* **Items listed in a dataset**:
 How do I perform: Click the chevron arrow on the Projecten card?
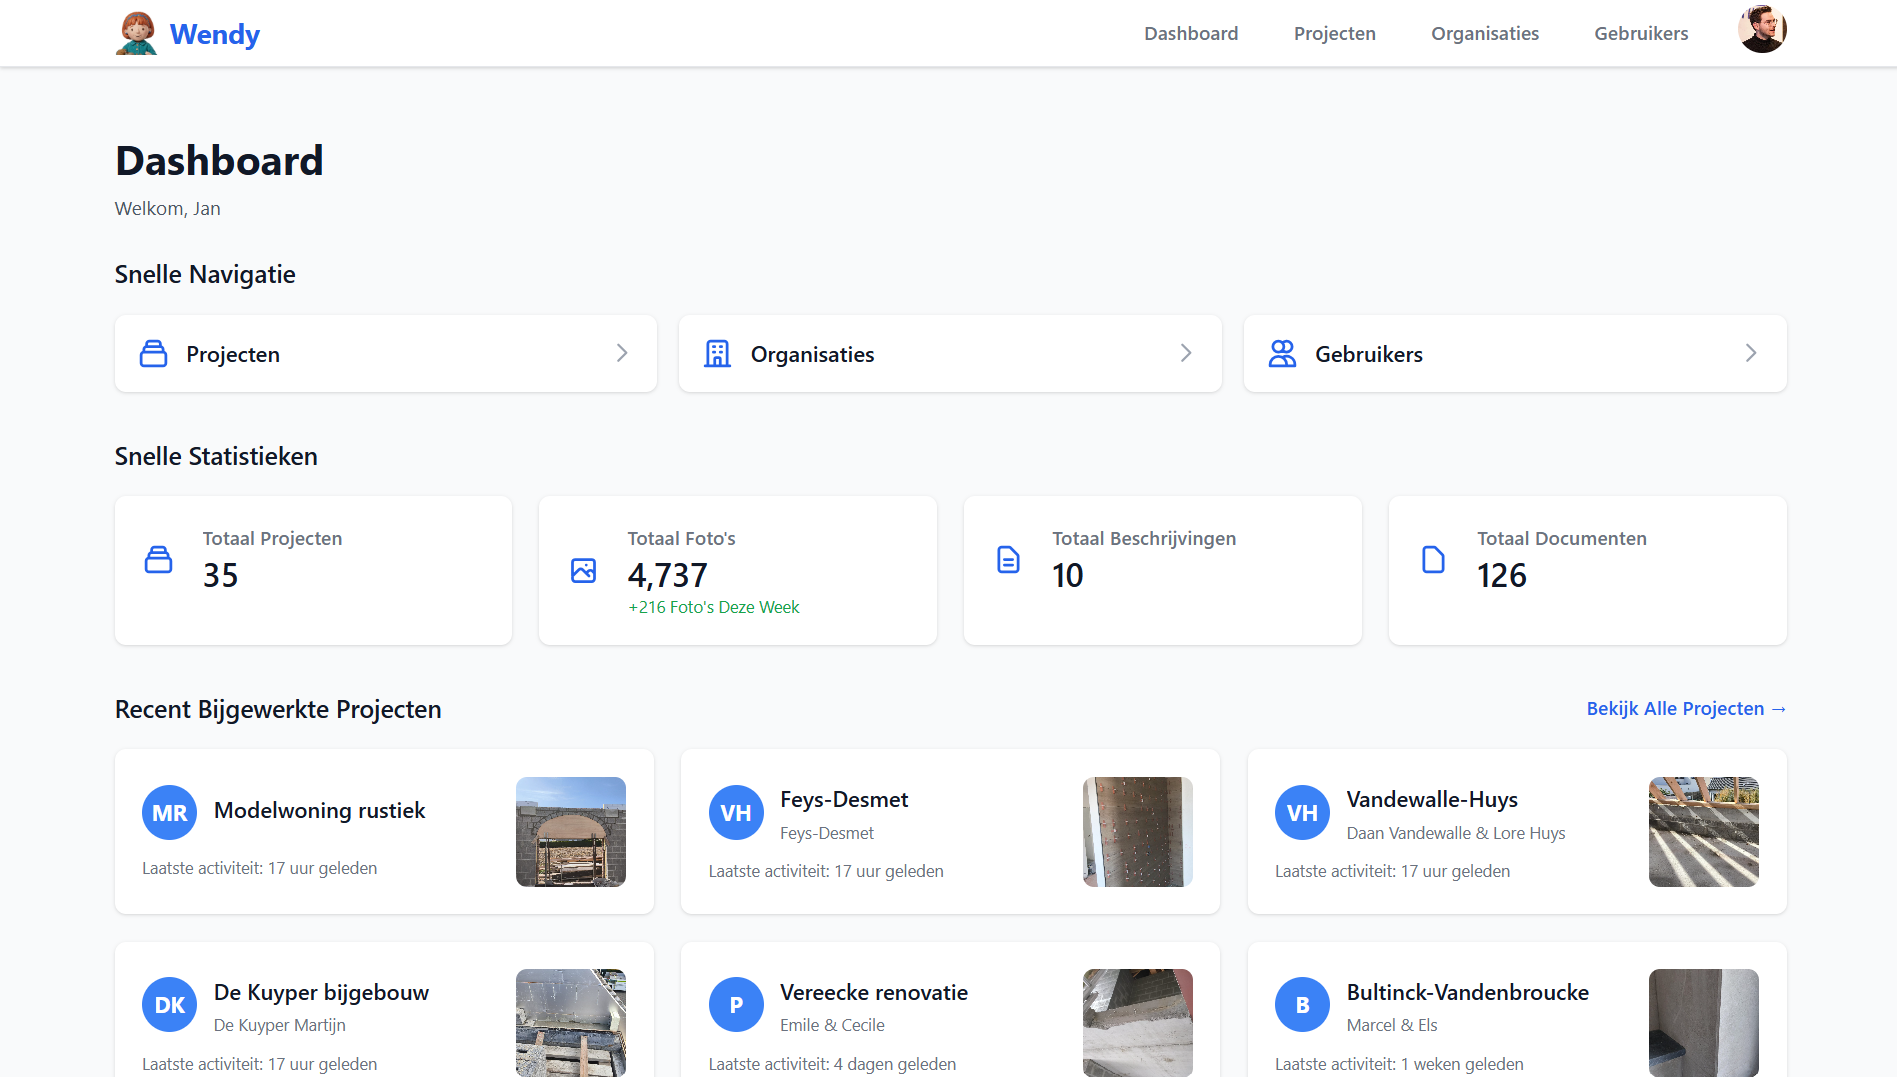tap(622, 353)
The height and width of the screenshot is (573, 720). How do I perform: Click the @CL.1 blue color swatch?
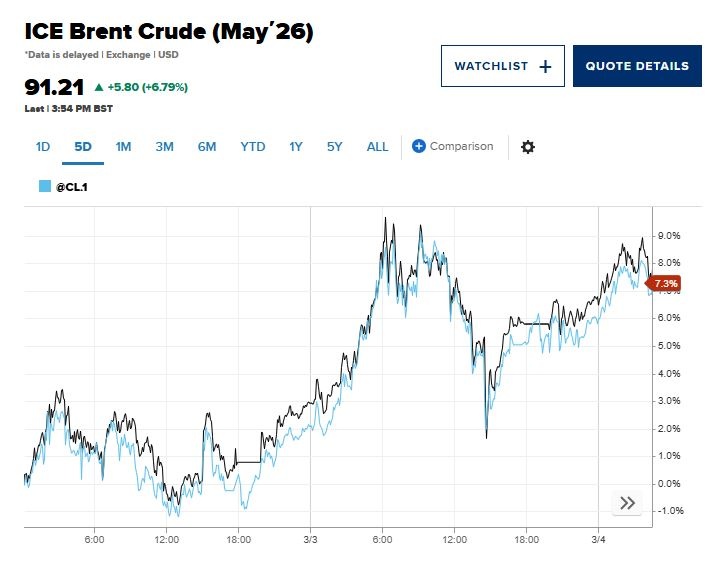44,186
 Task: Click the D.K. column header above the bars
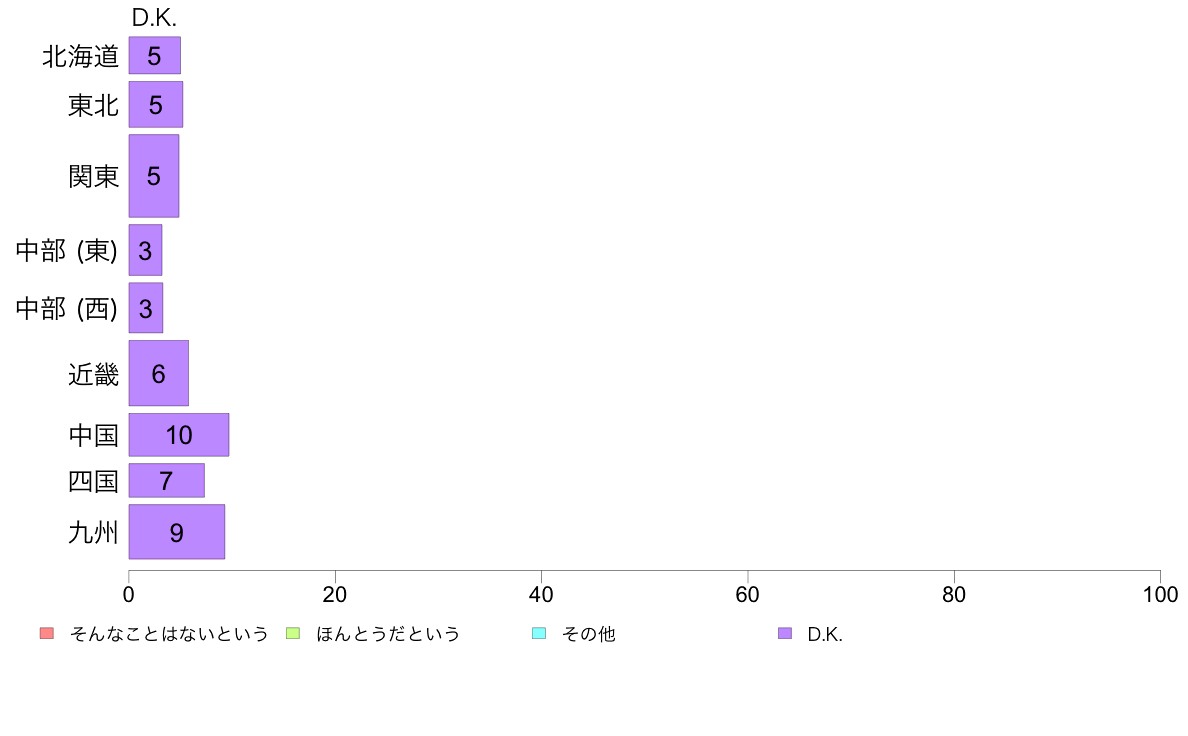(154, 17)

* **WHAT IS BEING ASKED**: Repeat every record exactly, but not the pictures.

* **REPLY TO THE TASK**:
 How do I perform: Click the chevron arrow on the Projecten card?
tap(622, 353)
The height and width of the screenshot is (573, 720). How do I perform: Click the @CL.1 blue color swatch?
44,186
 Task: Click the D.K. column header above the bars
(154, 17)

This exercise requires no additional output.